Below is a useful checklist of documents to gather when considering divorce:
- Tax Returns – personal and business – for the most recent two (2) years, including complete federal and state income tax returns, Form W-2, Form 1099, and Schedule K-1 forms, and supporting tax schedules and attachments filed by you, your spouse, and by any entity in which you or your spouse have a majority or controlling interest.
- Pay Stubs – for the past twelve (12) months, provide copies of all of your and your spouse’s paystubs and/or other evidence of all earned and unearned income. At a minimum, you will need the most current paystub and the last paystub issued in the previous calendar year from each employer, assuming the paystubs include year-to-day income.
- All loan applications and financial statements prepared or used by you or your spouse within the last twelve (12) months.
- Documents verifying the value of all real estate in which you or your spouse have an interest, including the most recent appraisal, tax valuation notices, deeds, purchase documents, settlement statements, and refinance documents.
- Current titles and appraisals/valuation documents for all vehicles, boats, campers, trailers, recreations vehicles, jewelry, major household items, and other personal property. To determine the value of your vehicles, you will want to complete a Kelley Blue Book (kbb.com) or NADA (nada.com) report for each vehicle, boat, camper, trailer, and recreational vehicle in your possession.
- For all businesses in which you or your spouse have an interest, you will want copies of all the following as may apply: current profit/loss statements, balance sheets, income statements, cash flow statements, payroll reports, aged account receivable documents, depreciation schedules, Articles of Incorporation, Articles of Organization, Operating Agreements, nature of business, percentage owned, name(s) of all owners, current value, complete business tax returns for the most recent two (2) years, and business checking and savings account statements for the last three (3) months.

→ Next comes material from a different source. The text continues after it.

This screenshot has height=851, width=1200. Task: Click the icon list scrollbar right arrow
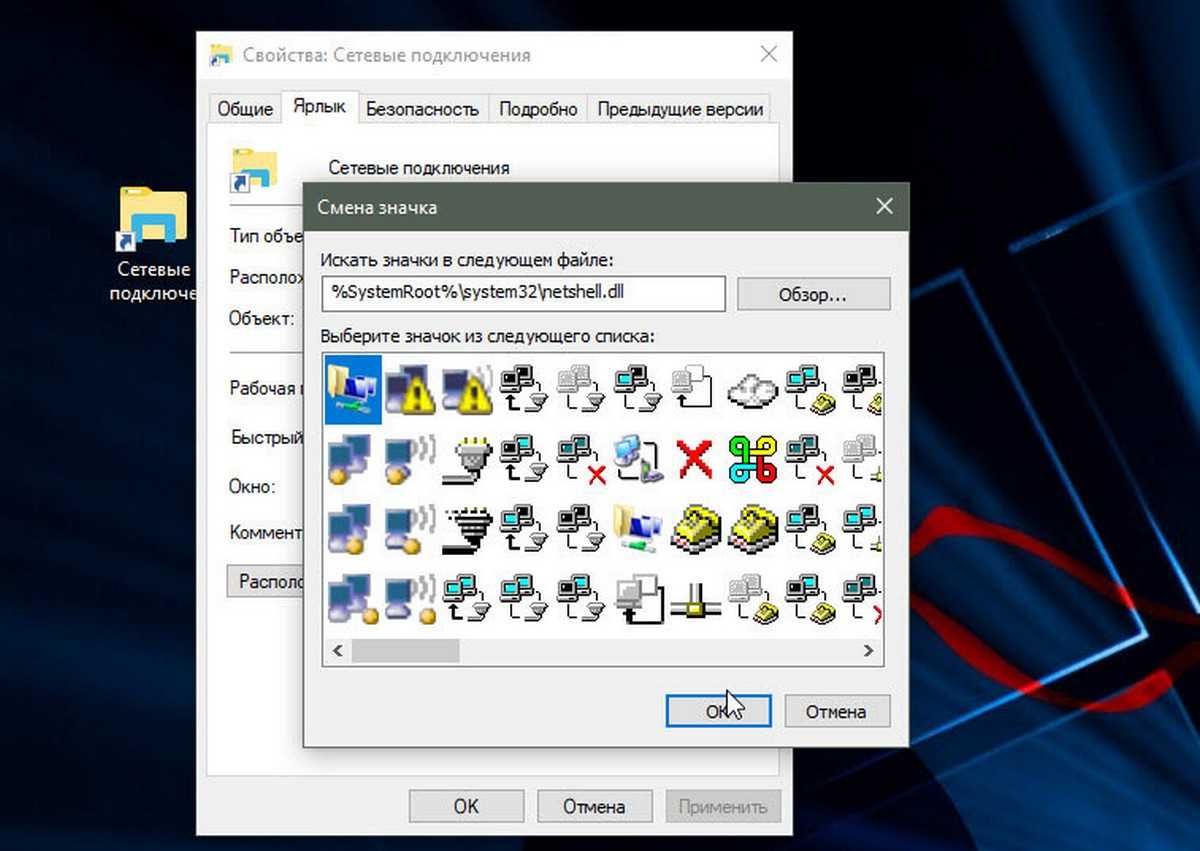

- All statements for the last three (3) months for all financial asset accounts, including checking, savings, profit-sharing, annuity, money market funds, certificates of deposit, brokerage, investment, retirement, and trusts (for you and your spouse).
- Current statements for all life insurance policies, with and without cash value (for you and your spouse).
- Credit card statements and other debt statements for the last three (3) months (for you and your spouse).
- Copies of your most recent billing statements for the last three (3) months verifying each of your monthly expenses, such as utility bills, mortgage statements, daycare receipts, medical billings, and insurance explanation of benefits, etc.